A new bill that would require public high schools in Florida to offer elective courses in Bible study has advanced to the state Senate.
If the bill passes during the 2020 legislative session, public high schools in Florida would have to offer the religious courses as electives, meaning that students could decide whether or not to take the classes.
Moreover, the bill says courses should follow all state and federal laws and guidelines “in maintaining religious neutrality and accommodating the diverse religious views, traditions, and perspectives of all students in the school” but also “not endorse, favor, or promote or disfavor or show hostility toward a particular religion, religious perspective, or nonreligious faith.”
Bible literacy bills similar to those in Florida have also been introduced in Missouri, North Dakota, Virginia, and West Virginia.

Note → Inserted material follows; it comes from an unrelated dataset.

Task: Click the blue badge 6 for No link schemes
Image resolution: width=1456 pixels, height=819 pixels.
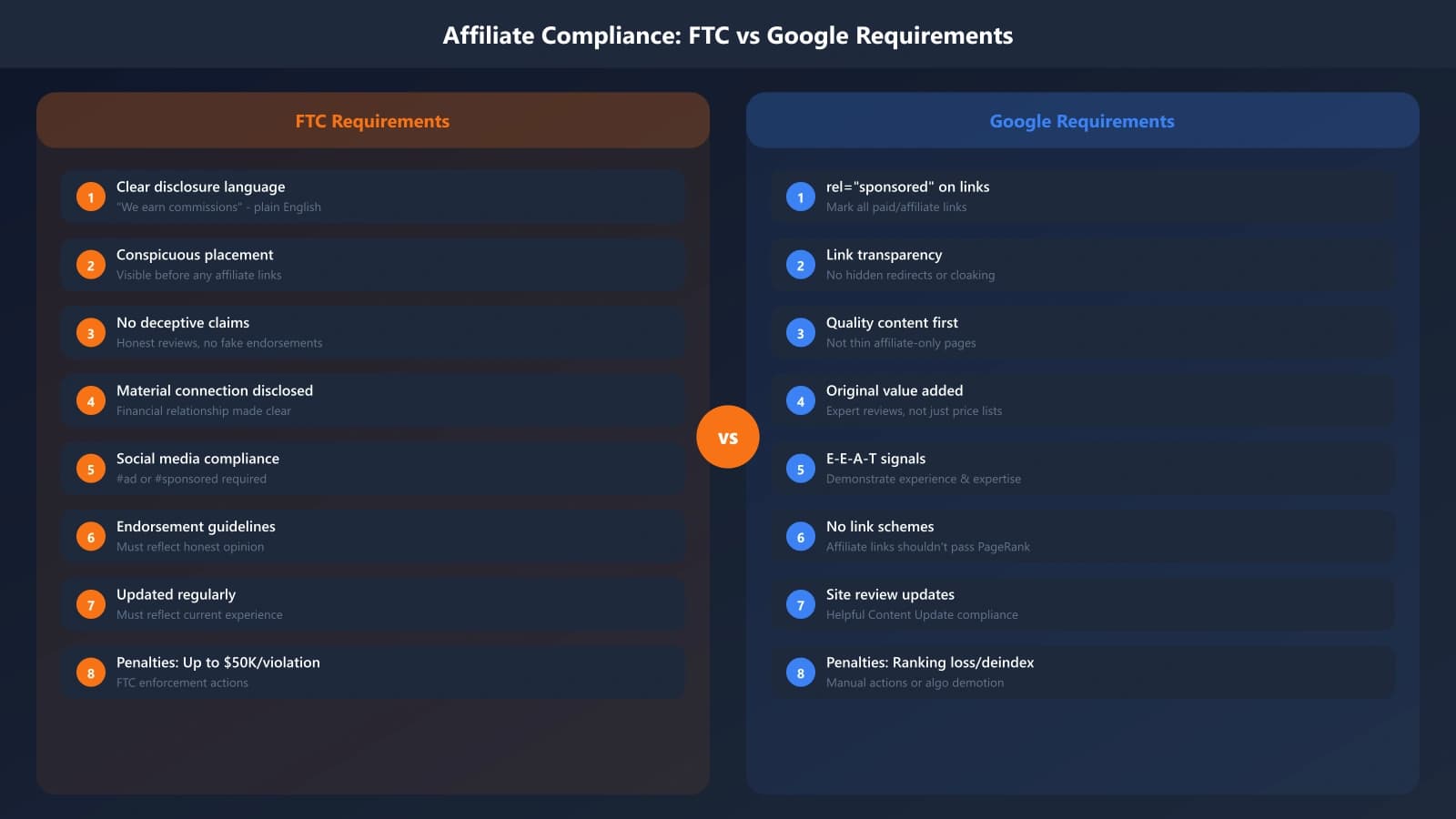Action: coord(800,536)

President Donald Trump has shown support for the bill, writing on Twitter earlier this year: “Numerous states introducing Bible Literacy classes, giving students the option of studying the Bible. Starting to make a turn back? Great!”
A little more than 60 percent of American adults correctly name Genesis as the first book of the Bible, and more than half of them know that the saying “Do unto others as you would have them do unto you” is not one of the Ten Commandments.
About 40 percent of Catholics in the country do not know that their church teaches that the bread and wine used in Communion do not merely symbolize but actually become the body and blood of Christ and about half of Protestants cannot correctly identify Martin Luther as the person whose writings and actions inspired the Protestant Reformation, which made their religion a separate branch of Christianity.